LAS VEGAS (3/23/11)--Consumers nationwide would face increased fees when using their debit card if pending legislation before Congress becomes law, according to a speaker at a Credit Union National Association (CUNA) conference last week. Credit unions face a $1.5 billion annual price tag if the debit interchange fee regulation goes into effect, Diana Dykstra, president/CEO of the California and Nevada Credit Union Leagues, said Friday during the 18th Annual CUNA Marketing & Business Development Council Conference in Las Vegas. At issue is Section 1075 of the Dodd-Frank Act, the Interchange Amendment, which lacks any enforcement mechanism to protect small issuers such as credit unions. “We’re exempt, but there are no rules to protect us,” Dykstra said. “We can’t afford to take a $1.5 billion hit.” Credit unions should budget to receive 30% less in interchange income this year, and 70% less income six to 12 months after the interchange legislation’s implementation, she added. Magnifying the impact of potential cuts to interchange income are insurance fund assessments and declining revenues due to the economic slowdown. “Marketing is hit the hardest by budget cuts during tough times,” Dykstra said.

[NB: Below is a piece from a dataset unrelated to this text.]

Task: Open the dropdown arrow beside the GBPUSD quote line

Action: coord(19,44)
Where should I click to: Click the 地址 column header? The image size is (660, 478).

She called upon conference attendees to contact elected officials about this issue, and to encourage friends and colleagues to do the same. The interchange provisions, which were passed as part of comprehensive financial regulatory legislation last year, direct the Fed to write rules on interchange fees for debit card purchases. While the interchange provision exempts small credit unions and other financial institutions with under $10 billion in assets from any interchange changes, these institutions would still be impacted directly by whatever rates are established, CUNA says. CUNA opposes the cap on interchange fees and has told federal lawmakers that such action would harm consumers by driving up costs of debit cards, limiting consumer options, competition and technological innovation. Interchange fees allow business costs, including the risk of consumer nonpayment, to be shared by the payments participants, CUNA says. Other key issues facing credit unions discussed at the conference are:
* Pending member business lending legislation. Dykstra acknowledged that although many credit unions don’t offer business services, the legislation is important to the movement as a whole.“We need an environment where all credit unions can thrive,” she said. “And, business lending might be important for your credit union five years from now.” * Supplemental capital. Too many credit unions are dealing with capital constraints by shrinking their assets. “That’s not acceptable,” Dykstra said. * Deficits. Cash-strapped states and the national government are looking everywhere for income, which requires constant vigilance about protecting the credit union tax exemption.
“We don’t think the government will set out to tax credit unions,” Dykstra said, but the movement needs to watch for last-minute amendments tagged onto other legislation. “It could be the Durbin Amendment all over again.”